Stored items:

=======

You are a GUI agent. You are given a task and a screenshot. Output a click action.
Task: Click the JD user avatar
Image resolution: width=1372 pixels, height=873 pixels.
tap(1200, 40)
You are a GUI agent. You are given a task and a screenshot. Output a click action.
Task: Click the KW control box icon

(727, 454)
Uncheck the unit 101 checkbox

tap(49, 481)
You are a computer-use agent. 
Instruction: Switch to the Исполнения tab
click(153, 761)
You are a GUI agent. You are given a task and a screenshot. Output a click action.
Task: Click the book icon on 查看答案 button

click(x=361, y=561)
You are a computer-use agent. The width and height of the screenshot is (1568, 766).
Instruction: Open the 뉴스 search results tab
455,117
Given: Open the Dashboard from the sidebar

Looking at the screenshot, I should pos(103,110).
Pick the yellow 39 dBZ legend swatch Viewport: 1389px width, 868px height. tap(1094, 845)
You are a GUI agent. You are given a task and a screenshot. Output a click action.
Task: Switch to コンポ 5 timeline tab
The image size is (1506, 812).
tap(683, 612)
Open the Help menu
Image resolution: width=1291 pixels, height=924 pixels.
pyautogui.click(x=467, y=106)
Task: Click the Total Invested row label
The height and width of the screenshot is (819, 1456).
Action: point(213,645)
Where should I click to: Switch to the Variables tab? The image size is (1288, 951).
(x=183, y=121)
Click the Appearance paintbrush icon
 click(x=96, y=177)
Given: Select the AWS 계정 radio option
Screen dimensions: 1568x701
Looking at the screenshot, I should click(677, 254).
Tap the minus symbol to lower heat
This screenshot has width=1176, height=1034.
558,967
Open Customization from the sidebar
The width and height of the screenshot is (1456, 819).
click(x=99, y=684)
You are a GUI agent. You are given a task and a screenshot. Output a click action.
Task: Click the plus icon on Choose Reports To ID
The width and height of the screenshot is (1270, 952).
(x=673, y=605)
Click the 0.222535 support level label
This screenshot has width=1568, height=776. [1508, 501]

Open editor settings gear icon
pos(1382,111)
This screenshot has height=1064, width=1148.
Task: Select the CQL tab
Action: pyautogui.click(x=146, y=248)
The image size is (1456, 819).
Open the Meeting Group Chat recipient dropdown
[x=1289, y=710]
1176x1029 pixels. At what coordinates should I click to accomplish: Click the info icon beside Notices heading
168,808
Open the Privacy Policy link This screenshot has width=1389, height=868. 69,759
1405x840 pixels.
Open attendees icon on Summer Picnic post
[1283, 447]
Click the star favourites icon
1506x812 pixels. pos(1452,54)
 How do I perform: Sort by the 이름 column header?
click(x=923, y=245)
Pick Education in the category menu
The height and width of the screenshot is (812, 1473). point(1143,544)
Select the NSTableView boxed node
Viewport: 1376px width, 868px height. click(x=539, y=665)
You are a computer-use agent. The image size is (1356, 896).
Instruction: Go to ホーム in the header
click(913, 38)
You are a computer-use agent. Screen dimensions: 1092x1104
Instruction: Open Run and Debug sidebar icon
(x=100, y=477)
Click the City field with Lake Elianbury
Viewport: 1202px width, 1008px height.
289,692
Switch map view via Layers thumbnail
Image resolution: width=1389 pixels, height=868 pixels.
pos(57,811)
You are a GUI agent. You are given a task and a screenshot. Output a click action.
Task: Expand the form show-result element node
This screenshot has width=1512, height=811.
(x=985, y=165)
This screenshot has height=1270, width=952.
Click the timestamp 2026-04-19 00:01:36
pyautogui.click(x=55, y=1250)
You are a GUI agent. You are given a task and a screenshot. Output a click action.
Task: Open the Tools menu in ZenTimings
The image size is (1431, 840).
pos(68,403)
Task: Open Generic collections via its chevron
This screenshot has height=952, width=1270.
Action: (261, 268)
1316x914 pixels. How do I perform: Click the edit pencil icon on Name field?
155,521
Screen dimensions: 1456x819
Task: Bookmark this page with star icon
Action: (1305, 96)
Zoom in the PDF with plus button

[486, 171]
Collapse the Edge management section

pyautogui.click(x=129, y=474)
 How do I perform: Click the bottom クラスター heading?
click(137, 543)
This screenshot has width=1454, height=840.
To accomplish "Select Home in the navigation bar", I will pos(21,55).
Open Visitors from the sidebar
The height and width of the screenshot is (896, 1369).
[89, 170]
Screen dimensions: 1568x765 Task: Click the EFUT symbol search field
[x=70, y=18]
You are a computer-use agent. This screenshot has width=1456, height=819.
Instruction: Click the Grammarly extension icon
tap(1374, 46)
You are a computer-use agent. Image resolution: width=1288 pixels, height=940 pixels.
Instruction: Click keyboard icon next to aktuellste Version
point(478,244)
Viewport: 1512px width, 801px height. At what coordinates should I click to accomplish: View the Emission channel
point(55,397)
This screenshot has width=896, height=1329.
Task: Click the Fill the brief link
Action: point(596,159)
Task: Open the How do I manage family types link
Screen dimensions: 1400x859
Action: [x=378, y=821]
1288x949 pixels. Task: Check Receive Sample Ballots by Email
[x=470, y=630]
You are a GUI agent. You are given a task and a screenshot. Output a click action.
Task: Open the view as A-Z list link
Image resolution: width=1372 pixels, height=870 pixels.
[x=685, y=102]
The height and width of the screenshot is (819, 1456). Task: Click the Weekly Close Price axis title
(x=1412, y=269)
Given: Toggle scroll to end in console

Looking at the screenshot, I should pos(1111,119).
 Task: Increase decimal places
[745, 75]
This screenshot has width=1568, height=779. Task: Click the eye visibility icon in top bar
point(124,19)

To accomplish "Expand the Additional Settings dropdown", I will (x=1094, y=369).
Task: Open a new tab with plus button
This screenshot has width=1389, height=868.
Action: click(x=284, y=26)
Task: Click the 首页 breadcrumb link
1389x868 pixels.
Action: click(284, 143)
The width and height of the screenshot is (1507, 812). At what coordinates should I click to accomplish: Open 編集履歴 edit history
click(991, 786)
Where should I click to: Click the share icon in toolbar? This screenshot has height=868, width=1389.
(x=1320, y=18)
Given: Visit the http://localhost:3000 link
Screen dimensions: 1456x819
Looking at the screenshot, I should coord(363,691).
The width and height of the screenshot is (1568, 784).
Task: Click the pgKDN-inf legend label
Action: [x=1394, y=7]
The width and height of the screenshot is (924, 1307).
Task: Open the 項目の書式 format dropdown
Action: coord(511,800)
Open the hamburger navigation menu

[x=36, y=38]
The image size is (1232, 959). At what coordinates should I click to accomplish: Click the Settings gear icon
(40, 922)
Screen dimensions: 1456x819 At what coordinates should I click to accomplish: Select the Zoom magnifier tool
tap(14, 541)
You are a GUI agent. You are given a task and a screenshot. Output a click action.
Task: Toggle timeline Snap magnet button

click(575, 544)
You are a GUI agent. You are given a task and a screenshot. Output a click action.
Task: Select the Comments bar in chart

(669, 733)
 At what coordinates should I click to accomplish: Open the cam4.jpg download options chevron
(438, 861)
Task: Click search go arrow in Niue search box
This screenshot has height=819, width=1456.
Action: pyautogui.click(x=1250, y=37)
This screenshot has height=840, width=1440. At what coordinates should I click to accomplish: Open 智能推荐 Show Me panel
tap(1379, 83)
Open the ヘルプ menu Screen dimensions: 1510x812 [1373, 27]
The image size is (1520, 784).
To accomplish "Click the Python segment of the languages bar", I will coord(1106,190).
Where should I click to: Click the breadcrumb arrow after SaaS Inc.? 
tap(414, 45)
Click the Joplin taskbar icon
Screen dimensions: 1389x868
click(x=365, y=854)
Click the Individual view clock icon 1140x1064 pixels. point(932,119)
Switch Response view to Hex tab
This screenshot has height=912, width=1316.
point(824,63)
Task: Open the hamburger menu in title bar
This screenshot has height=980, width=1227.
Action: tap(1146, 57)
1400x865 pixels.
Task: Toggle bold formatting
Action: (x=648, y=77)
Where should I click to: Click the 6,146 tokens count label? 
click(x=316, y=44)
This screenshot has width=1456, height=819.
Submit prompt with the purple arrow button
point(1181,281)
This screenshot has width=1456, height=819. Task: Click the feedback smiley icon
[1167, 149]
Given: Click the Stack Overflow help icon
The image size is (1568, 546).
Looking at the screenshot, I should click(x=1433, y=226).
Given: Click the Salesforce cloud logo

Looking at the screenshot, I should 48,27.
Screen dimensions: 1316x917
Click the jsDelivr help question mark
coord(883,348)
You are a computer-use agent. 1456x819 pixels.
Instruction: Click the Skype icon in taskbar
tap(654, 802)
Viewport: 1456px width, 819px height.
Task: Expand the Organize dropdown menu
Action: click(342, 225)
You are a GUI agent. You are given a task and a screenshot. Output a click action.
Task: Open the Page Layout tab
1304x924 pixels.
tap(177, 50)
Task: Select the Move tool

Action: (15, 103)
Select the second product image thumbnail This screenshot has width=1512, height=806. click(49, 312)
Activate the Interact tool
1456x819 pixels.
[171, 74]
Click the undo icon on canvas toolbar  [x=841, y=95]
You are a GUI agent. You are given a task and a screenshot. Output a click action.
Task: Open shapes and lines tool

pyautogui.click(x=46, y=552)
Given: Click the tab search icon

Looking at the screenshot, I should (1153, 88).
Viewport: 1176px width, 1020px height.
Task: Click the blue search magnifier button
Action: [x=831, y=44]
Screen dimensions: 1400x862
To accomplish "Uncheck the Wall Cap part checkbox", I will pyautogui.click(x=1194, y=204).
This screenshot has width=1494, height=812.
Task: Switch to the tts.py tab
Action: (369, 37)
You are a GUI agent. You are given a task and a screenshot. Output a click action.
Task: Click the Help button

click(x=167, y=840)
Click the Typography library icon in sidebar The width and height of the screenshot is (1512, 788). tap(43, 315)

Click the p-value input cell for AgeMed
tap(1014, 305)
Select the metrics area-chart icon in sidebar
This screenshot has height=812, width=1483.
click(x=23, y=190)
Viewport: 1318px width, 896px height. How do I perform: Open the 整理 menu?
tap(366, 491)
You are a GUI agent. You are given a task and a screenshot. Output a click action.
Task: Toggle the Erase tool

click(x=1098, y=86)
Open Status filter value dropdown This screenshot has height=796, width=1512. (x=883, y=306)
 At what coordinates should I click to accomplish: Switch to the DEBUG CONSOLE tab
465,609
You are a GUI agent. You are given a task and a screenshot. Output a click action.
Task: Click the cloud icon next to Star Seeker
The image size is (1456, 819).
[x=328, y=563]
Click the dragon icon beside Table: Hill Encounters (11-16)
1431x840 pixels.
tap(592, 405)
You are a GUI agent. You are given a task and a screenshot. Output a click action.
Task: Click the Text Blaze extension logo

=======

Exercise directions - Reproduce only the lines above, starting at the line with "1389x868 pixels." and ending at the line with "Task: Click search", exactly as written.

Answer below -
1389x868 pixels.
Action: click(284, 143)
The width and height of the screenshot is (1507, 812). At what coordinates should I click to accomplish: Open 編集履歴 edit history
click(991, 786)
Where should I click to: Click the share icon in toolbar? This screenshot has height=868, width=1389.
(x=1320, y=18)
Given: Visit the http://localhost:3000 link
Screen dimensions: 1456x819
Looking at the screenshot, I should coord(363,691).
The width and height of the screenshot is (1568, 784).
Task: Click the pgKDN-inf legend label
Action: [x=1394, y=7]
The width and height of the screenshot is (924, 1307).
Task: Open the 項目の書式 format dropdown
Action: coord(511,800)
Open the hamburger navigation menu

[x=36, y=38]
The image size is (1232, 959). At what coordinates should I click to accomplish: Click the Settings gear icon
(40, 922)
Screen dimensions: 1456x819 At what coordinates should I click to accomplish: Select the Zoom magnifier tool
tap(14, 541)
You are a GUI agent. You are given a task and a screenshot. Output a click action.
Task: Toggle timeline Snap magnet button

click(575, 544)
You are a GUI agent. You are given a task and a screenshot. Output a click action.
Task: Select the Comments bar in chart

(669, 733)
 At what coordinates should I click to accomplish: Open the cam4.jpg download options chevron
(438, 861)
Task: Click search go arrow in Niue search box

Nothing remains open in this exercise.